=== AIM ===
Please gather every line of the data below that contains the word "This", copying each one in full.

=== PROVIDED RECORDS ===
* * * * *
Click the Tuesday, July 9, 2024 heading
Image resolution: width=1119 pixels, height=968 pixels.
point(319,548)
* * * * *
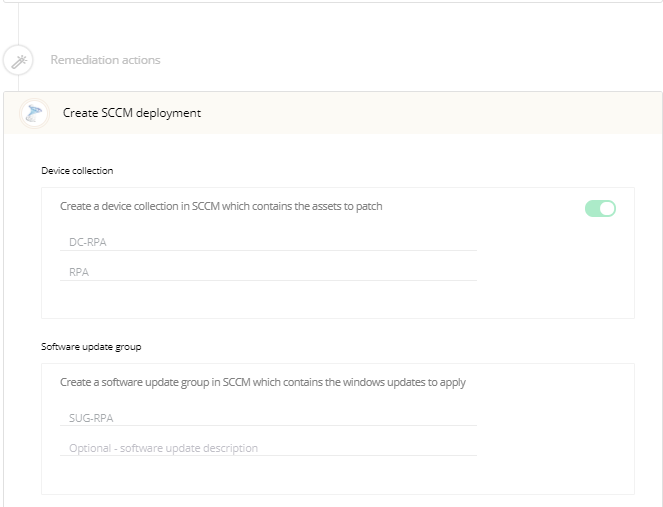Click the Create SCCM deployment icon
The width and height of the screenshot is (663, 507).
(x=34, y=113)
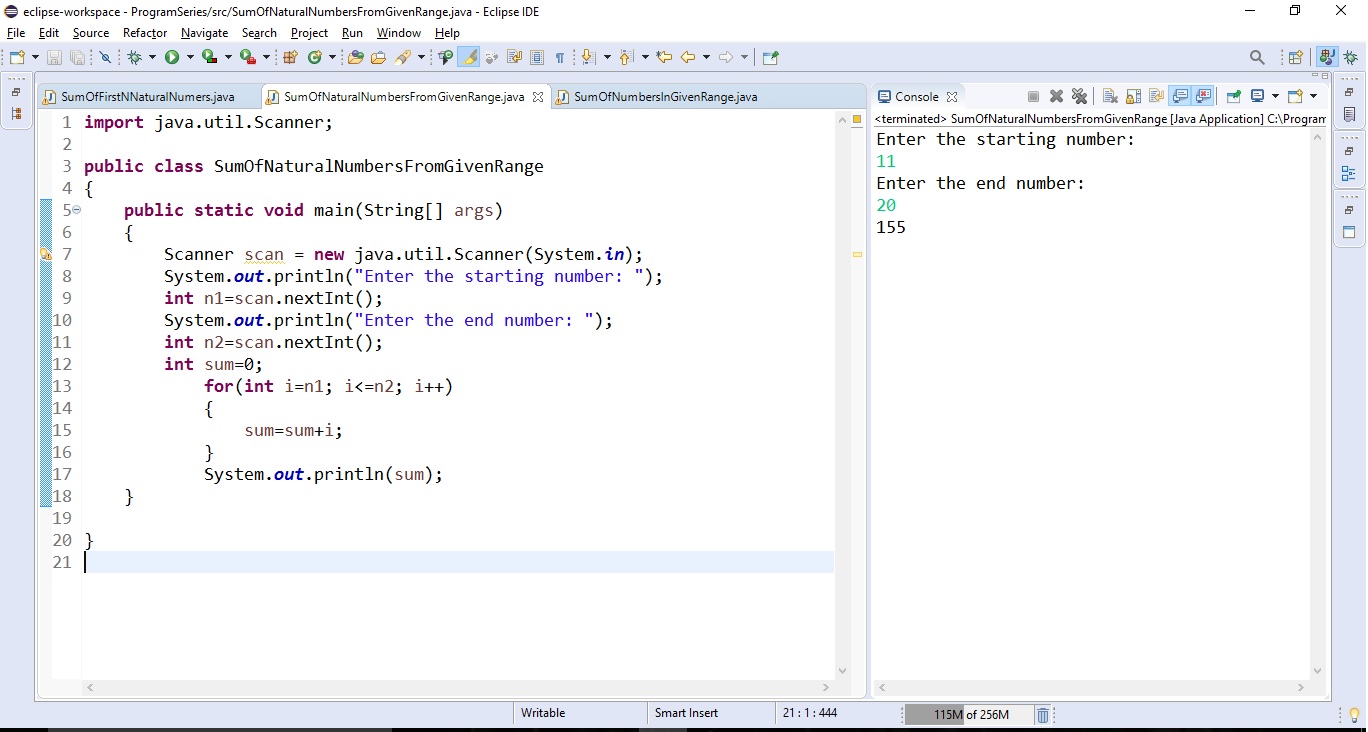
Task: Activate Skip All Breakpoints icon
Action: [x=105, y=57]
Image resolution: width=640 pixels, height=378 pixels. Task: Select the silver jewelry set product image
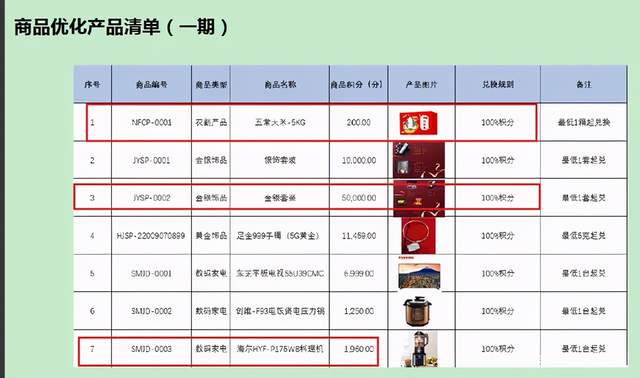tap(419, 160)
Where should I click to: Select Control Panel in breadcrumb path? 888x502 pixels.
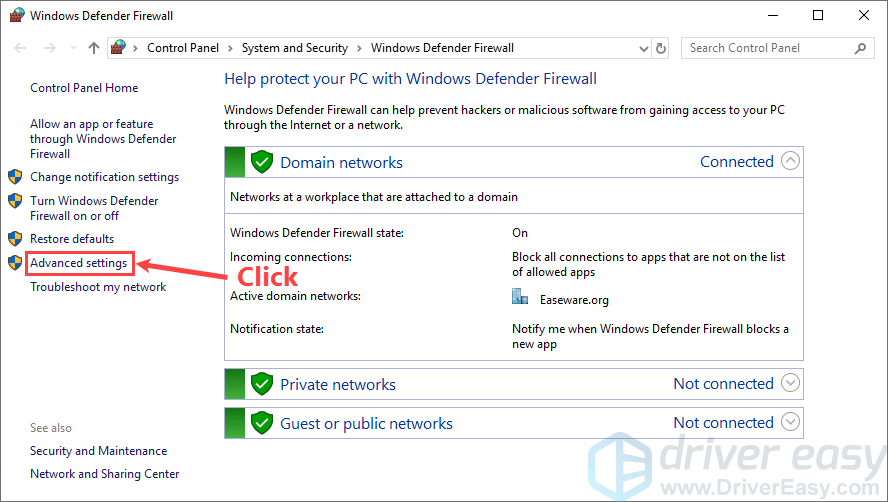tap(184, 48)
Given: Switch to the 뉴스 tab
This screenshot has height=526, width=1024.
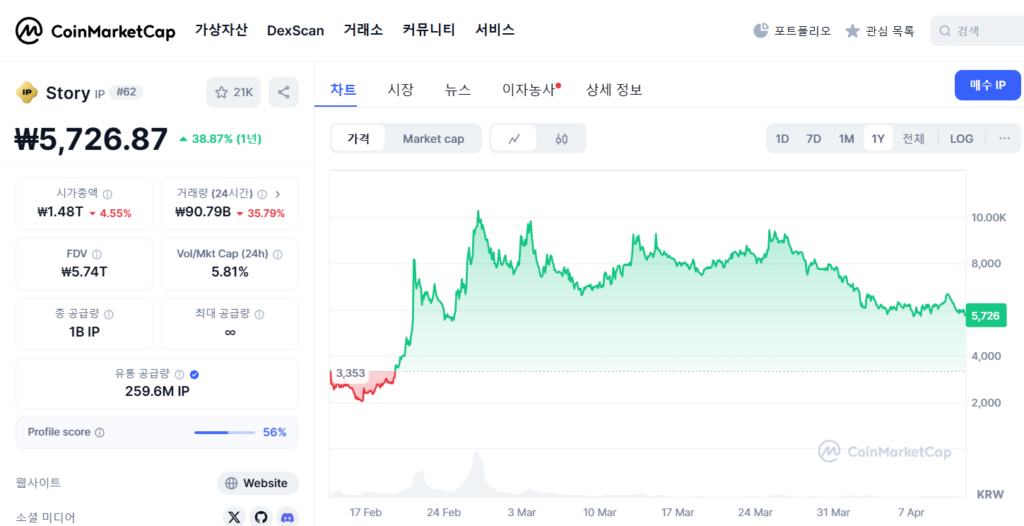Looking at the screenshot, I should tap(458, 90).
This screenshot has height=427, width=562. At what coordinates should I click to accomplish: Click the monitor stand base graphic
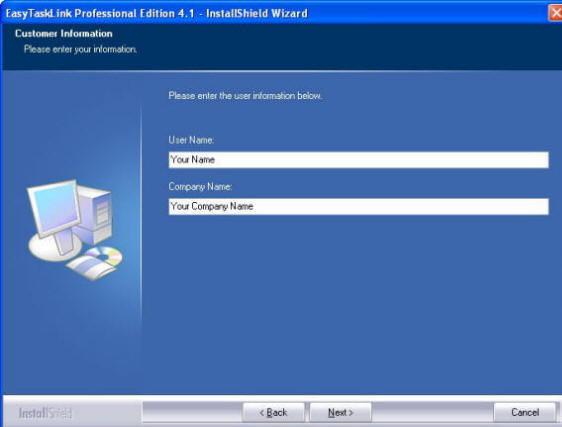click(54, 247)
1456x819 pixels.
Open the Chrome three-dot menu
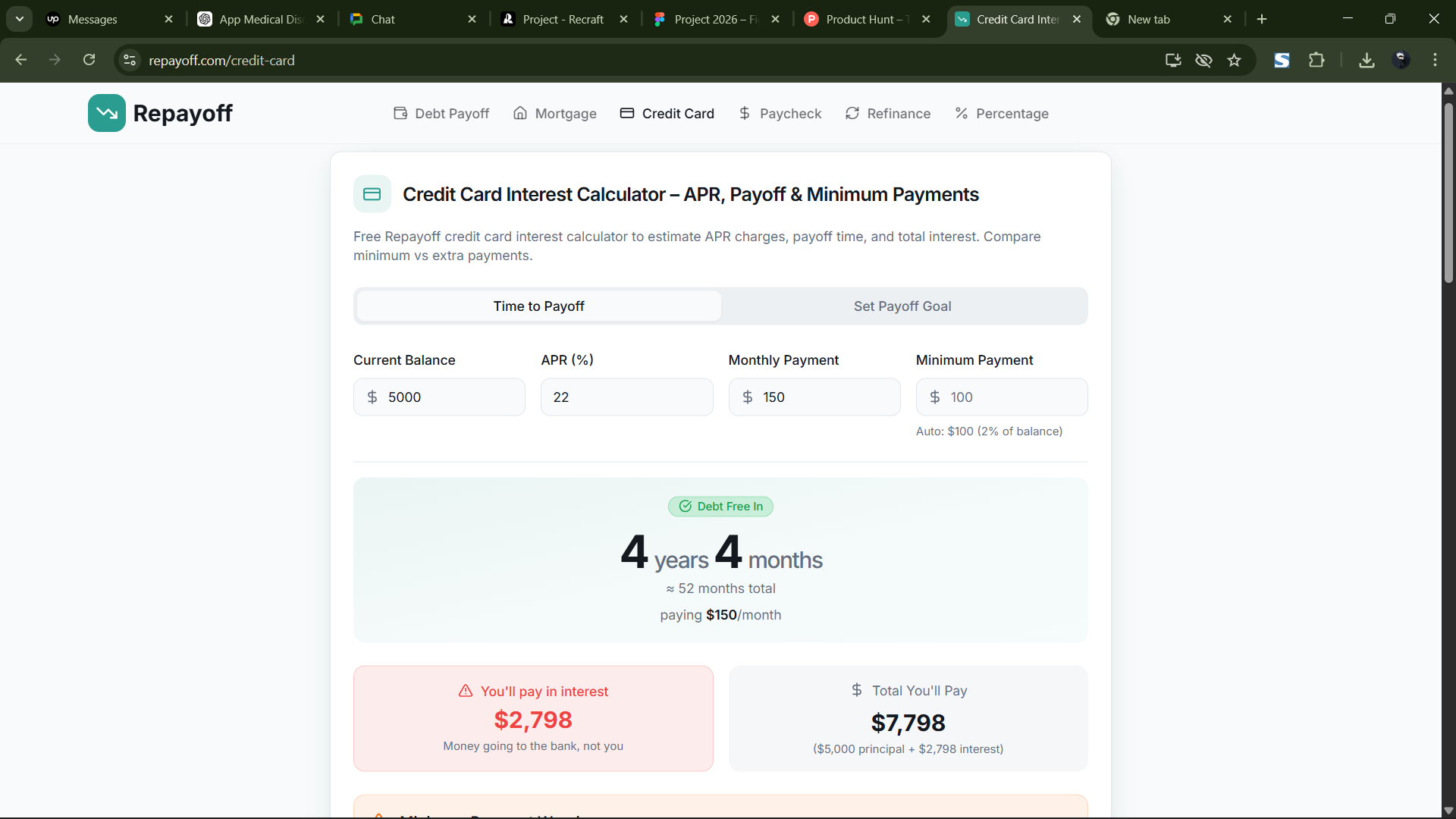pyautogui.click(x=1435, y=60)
* * * * *
=== RESULT ===
This screenshot has height=526, width=1024.
This screenshot has height=427, width=562. At what coordinates should I click to accomplish: Click the monitor stand base graphic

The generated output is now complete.